■ SOURCE ■

Theorem 1
Assume that [H1]-[H3] hold. Then equation (1.1) has at leat one positive
T-periodic solution.
Proof
Firstly, we will show that there exist \(M_{1},M_{2}\) with \(M_{1}>k^{*}M\) and \(M_{2}>0\) such that each positive T-periodic solution \(u(t)\) of equation (2.1) satisfies the inequalities
$$ u(t)< M_{1},\qquad \bigl|u'(t)\bigr|< M_{2}, \quad\mbox{for all } t\in[0,T]. $$
(3.1)
In fact, if u is an arbitrary positive T-periodic solution of equation (2.1), then
$$ u''+\lambda f(u)u'-\lambda g(u)+\lambda\varphi(t)u=\lambda h(t),\quad \lambda\in(0,1]. $$
(3.2)
This implies \(u\in \varOmega \). So by using Lemma 3 that there is a point \(t_{0}\in[0,T]\) such that
$$ u(t_{0})\le k^{*}M, $$
(3.3)
and then
$$ |u|_{\infty}\le k^{*}M+T^{1/2} \biggl( \int _{0}^{T}\bigl|u'(s)\bigr|^{2}\,ds \biggr)^{1/2}. $$
(3.4)
Integrating (3.2) over the interval \([0,T]\), we have
$$ - \int_{0}^{T} g\bigl(u(t)\bigr)\,dt+ \int_{0}^{T}\varphi (t)u(t)\,dt= \int_{0}^{T}h(t)\,dt. $$
(3.5)
Since \(g(x)\rightarrow+\infty\) as \(x\rightarrow0^{+}\), we see from (3.5) that there is a point \(t_{1}\in[0,T]\) such that
$$ u(t_{1})\ge\gamma, $$
(3.6)
where \(\gamma< k^{*}M\) is a positive constant, which is independent of \(\lambda\in(0,1]\). Similar to the proof of (2.9), we have
$$\begin{aligned} & \biggl( \int_{0}^{T}\bigl|u'(t)\bigr|^{2}\,dt \biggr)^{1/2} \\ &\quad< |\varphi _{+}|_{\infty}^{1/2} \biggl( \int_{0}^{T}\bigl|u(t)\bigr|^{2}\,dt \biggr)^{\frac{1}{2}}+ \biggl( \int_{0}^{T}\bigl|u(t)\bigr|^{2}\,dt \biggr)^{\frac{1}{4}} \biggl( \int_{0}^{T}\bigl|h_{-}(t)\bigr|^{2}\,dt \biggr)^{\frac{1}{4}}. \end{aligned}$$
(3.7)

■ TASK OBJECTIVE ■
Continue the proof of Theorem 1 on positive periodic solutions from where it stops, after inequality (3.7). You can leave the records aside.

[Element lookup records]
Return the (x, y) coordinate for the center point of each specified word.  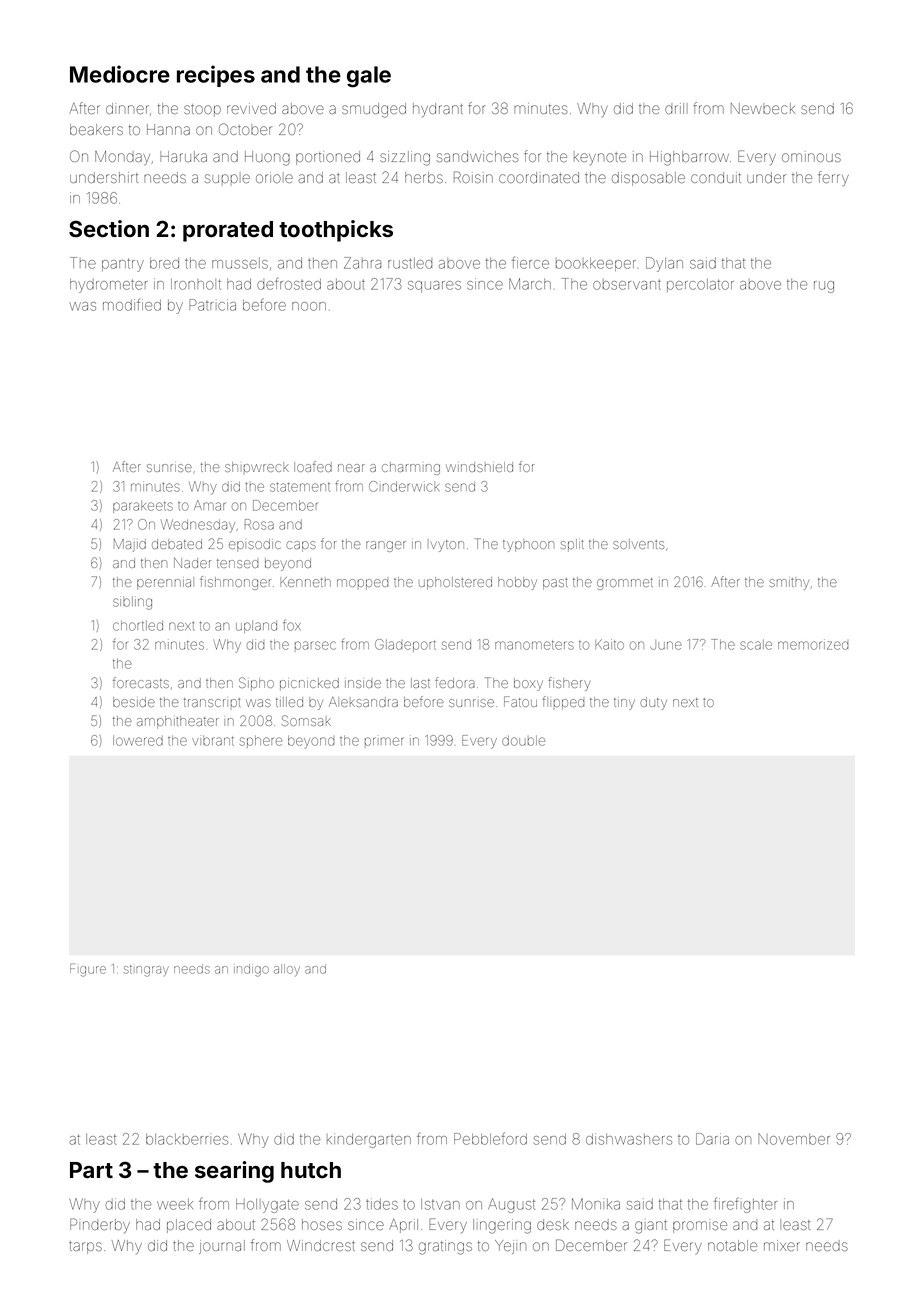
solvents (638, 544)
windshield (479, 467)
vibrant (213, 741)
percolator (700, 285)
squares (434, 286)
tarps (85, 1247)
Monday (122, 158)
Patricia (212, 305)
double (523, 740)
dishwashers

■ ANSWER BELOW ■
By using Lemma 2, we have
$$ \biggl( \int_{0}^{T}\bigl|u(s)\bigr|^{2}\,ds \biggr)^{1/2}\le \frac{T}{\pi} \biggl( \int_{0}^{T}\bigl\vert u'(s)\bigr\vert ^{2}\,ds \biggr)^{1/2}+\sqrt{T}\bigl\vert u(t_{0})\bigr\vert , $$
(3.8)
where \(t_{0}\) is determined in (3.3). Substituting (3.7) into (3.8), we have
$$\begin{aligned} & \biggl( \int_{0}^{T}\bigl|u(t)\bigr|^{2}\,dt \biggr)^{1/2} \\ &\quad< \frac{T}{\pi} \biggl[|\varphi_{+}|_{\infty}^{1/2} \biggl( \int _{0}^{T}\bigl|u(t)\bigr|^{2}\,dt \biggr)^{\frac{1}{2}}+ \biggl( \int_{0}^{T}\bigl|u(t)\bigr|^{2}\,dt \biggr)^{\frac{1}{4}} \biggl( \int_{0}^{T}\bigl|h_{-}(t)\bigr|^{2}\,dt \biggr)^{\frac{1}{4}} \biggr] \\ &\qquad{} +T^{\frac{1}{2}}k^{*}M \\ &\quad=\frac{T}{\pi}|\varphi_{+}|_{\infty}^{1/2} \biggl( \int_{0}^{T}\bigl|u(t)\bigr|^{2}\,dt \biggr)^{\frac{1}{2}}+\frac{T}{\pi} \biggl( \int_{0}^{T}\bigl|h_{-}(t)\bigr|^{2}\,dt \biggr)^{\frac {1}{4}} \biggl( \int_{0}^{T}\bigl|u(t)\bigr|^{2}\,dt \biggr)^{\frac{1}{4}}+ T^{\frac{1}{2}}k^{*}M, \end{aligned}$$
which results in
$$\begin{aligned} & \biggl(1- \frac{T}{\pi}|\varphi_{+}|_{\infty }^{1/2} \biggr) \biggl( \int_{0}^{T}\bigl|u(t)\bigr|^{2}\,dt \biggr)^{1/2} \\ &\quad< \frac{T}{\pi} \biggl( \int_{0}^{T}\bigl|h_{-}(t)\bigr|^{2}\,dt \biggr)^{\frac{1}{4}} \biggl( \int_{0}^{T}\bigl|u(t)\bigr|^{2}\,dt \biggr)^{\frac{1}{4}}+ T^{\frac{1}{2}}k^{*}M. \end{aligned}$$
(3.9)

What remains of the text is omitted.